## ABOUT THIS EXERCISE
Return the lines from the one containing "Task: Open the Learn more link" to the end of the material, both end lines included, exactly and with nothing else.
☆ ☆ ☆ ☆ ☆
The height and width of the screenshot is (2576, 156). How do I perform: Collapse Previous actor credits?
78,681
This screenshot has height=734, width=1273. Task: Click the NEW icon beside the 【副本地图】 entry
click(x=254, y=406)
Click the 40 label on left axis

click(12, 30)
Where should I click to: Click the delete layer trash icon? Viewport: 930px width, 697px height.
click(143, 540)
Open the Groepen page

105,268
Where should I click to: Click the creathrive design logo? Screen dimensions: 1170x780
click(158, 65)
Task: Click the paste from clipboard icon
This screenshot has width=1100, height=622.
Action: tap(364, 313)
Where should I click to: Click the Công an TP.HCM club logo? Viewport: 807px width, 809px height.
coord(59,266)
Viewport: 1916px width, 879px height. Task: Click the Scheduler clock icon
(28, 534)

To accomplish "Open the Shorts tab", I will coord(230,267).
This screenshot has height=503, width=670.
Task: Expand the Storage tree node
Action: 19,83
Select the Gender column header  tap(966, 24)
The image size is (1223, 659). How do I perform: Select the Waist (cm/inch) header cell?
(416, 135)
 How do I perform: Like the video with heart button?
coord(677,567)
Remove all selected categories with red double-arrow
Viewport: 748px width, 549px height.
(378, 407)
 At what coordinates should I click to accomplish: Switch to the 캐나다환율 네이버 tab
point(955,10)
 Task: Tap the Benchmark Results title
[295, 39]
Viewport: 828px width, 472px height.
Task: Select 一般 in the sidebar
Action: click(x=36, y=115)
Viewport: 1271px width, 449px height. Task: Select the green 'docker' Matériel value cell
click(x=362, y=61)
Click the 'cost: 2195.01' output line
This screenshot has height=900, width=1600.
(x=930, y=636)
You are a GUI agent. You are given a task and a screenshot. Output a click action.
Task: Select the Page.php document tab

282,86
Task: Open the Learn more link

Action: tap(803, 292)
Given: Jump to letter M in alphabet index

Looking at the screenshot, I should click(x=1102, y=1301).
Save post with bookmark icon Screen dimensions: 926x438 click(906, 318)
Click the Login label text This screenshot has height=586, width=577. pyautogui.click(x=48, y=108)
☆ ☆ ☆ ☆ ☆
## TASK RESPONSE
Task: Open the Learn more link

Action: tap(803, 292)
Given: Jump to letter M in alphabet index

Looking at the screenshot, I should click(x=1102, y=1301).
Save post with bookmark icon Screen dimensions: 926x438 click(906, 318)
Click the Login label text This screenshot has height=586, width=577. pyautogui.click(x=48, y=108)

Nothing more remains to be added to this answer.